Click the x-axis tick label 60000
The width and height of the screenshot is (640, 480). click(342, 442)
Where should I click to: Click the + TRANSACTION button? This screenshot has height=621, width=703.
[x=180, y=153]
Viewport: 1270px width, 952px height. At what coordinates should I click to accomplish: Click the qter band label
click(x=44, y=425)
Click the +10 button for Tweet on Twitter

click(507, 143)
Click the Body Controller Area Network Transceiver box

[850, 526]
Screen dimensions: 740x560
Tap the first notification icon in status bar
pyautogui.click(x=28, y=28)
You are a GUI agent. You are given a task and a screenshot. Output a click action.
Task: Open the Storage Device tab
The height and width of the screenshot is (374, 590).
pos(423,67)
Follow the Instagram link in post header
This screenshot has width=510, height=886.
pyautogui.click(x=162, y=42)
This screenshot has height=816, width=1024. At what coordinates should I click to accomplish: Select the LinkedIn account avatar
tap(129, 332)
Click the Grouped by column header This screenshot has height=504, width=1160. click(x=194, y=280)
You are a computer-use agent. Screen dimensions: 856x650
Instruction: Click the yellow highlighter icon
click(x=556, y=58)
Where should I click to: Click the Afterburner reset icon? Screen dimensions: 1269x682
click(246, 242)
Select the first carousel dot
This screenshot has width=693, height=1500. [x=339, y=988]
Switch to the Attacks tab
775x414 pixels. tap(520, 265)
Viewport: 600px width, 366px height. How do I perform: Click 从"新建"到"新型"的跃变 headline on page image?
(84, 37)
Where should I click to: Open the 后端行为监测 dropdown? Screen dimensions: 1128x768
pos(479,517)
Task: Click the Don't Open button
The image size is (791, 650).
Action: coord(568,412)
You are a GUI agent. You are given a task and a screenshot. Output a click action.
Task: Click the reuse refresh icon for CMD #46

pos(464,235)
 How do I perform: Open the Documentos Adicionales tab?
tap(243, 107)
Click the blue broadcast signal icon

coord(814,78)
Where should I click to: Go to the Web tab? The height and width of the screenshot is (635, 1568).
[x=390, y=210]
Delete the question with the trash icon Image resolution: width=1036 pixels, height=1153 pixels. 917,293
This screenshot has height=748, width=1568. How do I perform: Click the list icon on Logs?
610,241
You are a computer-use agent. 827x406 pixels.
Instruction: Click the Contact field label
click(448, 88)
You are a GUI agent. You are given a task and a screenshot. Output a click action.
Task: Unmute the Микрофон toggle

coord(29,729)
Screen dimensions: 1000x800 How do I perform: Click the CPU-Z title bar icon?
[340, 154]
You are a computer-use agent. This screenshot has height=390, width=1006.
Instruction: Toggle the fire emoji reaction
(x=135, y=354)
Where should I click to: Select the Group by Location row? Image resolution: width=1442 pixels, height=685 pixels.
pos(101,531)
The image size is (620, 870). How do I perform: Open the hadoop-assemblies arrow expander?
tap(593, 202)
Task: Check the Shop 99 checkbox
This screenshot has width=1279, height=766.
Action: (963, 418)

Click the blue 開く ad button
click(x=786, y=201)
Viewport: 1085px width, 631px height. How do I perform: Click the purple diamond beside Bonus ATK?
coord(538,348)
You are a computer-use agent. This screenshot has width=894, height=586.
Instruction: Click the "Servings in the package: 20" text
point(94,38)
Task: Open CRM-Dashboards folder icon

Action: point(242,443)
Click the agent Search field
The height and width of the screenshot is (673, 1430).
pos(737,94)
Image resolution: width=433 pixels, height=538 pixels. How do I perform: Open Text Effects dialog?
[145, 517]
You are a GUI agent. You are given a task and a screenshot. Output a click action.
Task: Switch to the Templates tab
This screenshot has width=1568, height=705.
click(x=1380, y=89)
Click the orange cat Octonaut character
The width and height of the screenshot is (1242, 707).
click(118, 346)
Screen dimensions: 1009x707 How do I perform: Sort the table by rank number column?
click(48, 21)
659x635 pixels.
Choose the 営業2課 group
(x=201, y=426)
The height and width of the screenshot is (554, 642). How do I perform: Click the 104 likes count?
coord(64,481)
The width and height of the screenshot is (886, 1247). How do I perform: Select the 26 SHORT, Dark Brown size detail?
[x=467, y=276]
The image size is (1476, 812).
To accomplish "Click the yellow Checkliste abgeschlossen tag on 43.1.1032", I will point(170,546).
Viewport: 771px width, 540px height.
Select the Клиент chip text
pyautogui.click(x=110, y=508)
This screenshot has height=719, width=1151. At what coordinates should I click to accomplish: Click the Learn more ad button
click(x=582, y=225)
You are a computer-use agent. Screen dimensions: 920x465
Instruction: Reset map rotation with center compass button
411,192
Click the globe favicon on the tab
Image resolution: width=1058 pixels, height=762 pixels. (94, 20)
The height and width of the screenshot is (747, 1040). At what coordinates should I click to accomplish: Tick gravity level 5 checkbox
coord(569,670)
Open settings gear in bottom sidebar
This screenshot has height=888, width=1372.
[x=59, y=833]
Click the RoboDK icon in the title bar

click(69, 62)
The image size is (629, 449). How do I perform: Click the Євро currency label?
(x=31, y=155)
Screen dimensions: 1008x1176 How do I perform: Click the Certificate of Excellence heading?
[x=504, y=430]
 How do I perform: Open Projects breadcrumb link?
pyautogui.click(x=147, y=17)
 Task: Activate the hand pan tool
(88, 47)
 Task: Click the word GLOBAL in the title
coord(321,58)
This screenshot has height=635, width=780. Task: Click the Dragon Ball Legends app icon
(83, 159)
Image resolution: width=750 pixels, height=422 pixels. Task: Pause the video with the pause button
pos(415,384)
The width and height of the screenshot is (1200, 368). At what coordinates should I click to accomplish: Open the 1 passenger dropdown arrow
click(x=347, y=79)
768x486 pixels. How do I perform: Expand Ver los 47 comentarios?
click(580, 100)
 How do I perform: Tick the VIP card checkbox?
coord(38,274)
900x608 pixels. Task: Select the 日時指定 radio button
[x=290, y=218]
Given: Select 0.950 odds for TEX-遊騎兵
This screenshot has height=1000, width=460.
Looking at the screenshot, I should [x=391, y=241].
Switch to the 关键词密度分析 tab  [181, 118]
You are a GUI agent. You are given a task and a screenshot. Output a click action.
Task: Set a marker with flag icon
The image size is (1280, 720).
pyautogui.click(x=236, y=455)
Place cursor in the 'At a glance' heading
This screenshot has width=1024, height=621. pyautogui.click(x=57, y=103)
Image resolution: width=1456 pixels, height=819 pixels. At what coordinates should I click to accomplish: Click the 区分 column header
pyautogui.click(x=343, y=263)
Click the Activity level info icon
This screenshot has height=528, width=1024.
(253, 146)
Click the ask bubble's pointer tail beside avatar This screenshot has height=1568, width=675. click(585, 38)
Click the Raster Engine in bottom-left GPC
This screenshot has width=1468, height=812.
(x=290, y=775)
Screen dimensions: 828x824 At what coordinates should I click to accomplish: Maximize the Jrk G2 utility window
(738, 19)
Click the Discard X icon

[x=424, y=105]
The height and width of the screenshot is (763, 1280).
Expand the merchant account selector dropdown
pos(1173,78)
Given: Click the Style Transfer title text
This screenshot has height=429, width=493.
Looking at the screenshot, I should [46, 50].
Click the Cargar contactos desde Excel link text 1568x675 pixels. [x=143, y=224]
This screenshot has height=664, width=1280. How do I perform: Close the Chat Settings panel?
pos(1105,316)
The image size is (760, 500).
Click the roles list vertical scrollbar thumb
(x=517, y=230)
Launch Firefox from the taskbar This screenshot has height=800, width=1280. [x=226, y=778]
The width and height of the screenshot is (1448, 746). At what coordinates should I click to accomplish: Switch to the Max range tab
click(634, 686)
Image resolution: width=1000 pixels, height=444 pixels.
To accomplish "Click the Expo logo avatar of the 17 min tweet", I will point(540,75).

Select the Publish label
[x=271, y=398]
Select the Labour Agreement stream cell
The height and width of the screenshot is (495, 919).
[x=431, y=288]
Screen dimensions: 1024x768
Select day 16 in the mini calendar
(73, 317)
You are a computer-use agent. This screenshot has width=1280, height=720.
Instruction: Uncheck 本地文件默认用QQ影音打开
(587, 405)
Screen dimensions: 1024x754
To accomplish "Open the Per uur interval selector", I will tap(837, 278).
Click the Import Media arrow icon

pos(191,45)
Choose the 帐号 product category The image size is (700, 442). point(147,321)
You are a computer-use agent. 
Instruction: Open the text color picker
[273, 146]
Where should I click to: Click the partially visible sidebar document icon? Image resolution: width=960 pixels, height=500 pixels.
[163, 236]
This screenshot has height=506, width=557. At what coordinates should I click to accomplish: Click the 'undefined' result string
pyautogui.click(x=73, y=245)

- WHAT TO PRODUCE -
Show every line of the data that includes the string "computer".

- ANSWER FOR THE TASK -
You are a computer-use agent. Screen dimensions: 856x650
You are a computer-use agent. 827x406 pixels.
You are a computer-use agent. This screenshot has height=390, width=1006.
You are a computer-use agent. This screenshot has width=894, height=586.
You are a computer-use agent. Screen dimensions: 920x465
You are a computer-use agent. This screenshot has width=1280, height=720.
You are a computer-use agent. 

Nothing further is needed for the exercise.